_Exercise instructions_.
Under this line is some data; print exactly the lines from the one containing "Viewport: 415px width, 514px" through its last line, without pictures.

====== Records supplied ======

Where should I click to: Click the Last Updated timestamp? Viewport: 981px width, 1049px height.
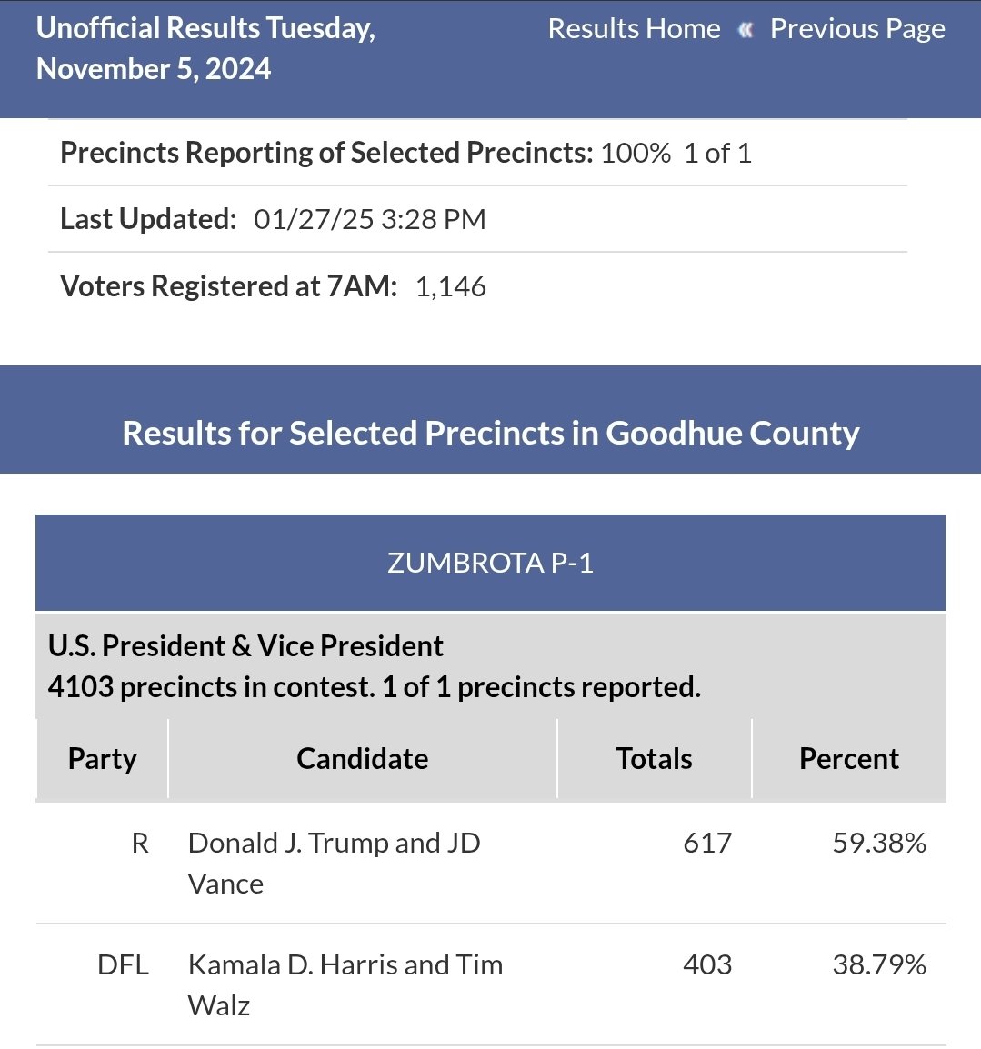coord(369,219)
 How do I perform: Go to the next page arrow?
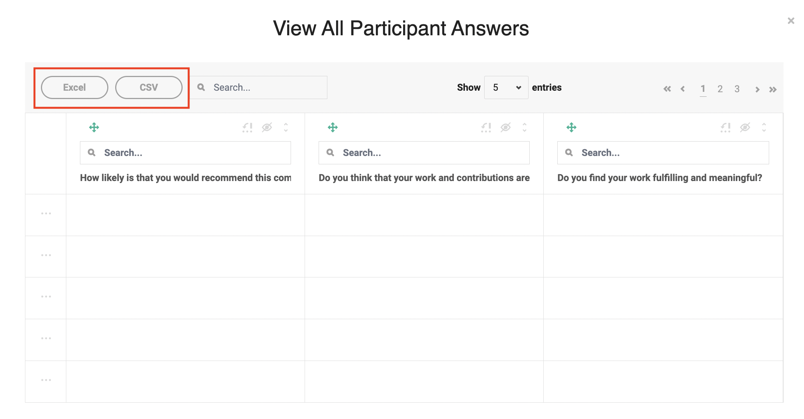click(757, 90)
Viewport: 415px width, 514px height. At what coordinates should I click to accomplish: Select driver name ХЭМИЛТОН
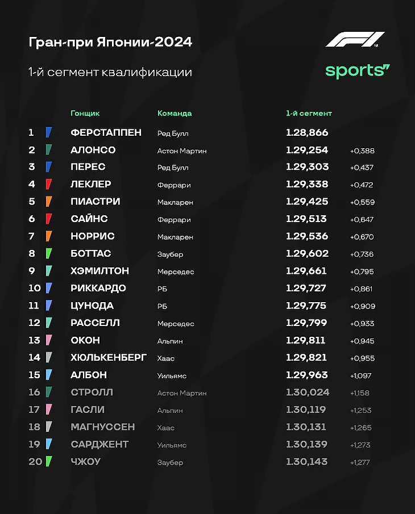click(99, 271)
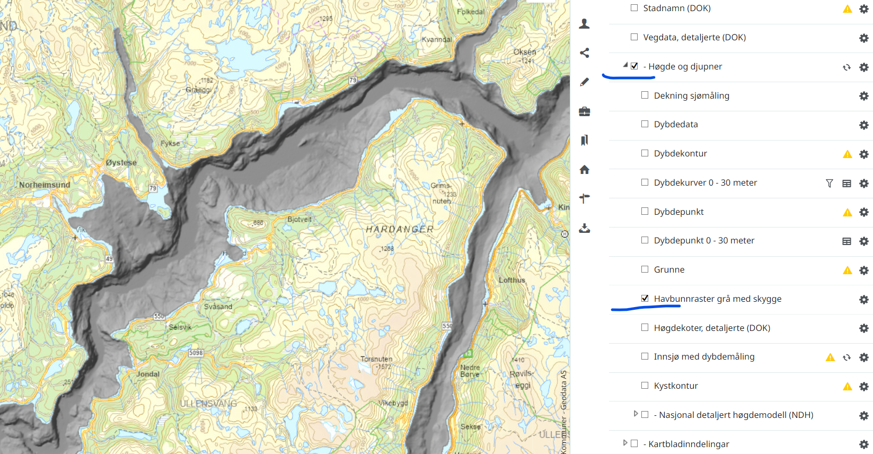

======

_Task output_.
Viewport: 415px width, 514px height. At what coordinates should I click to accomplish: Select driver name ХЭМИЛТОН
click(99, 271)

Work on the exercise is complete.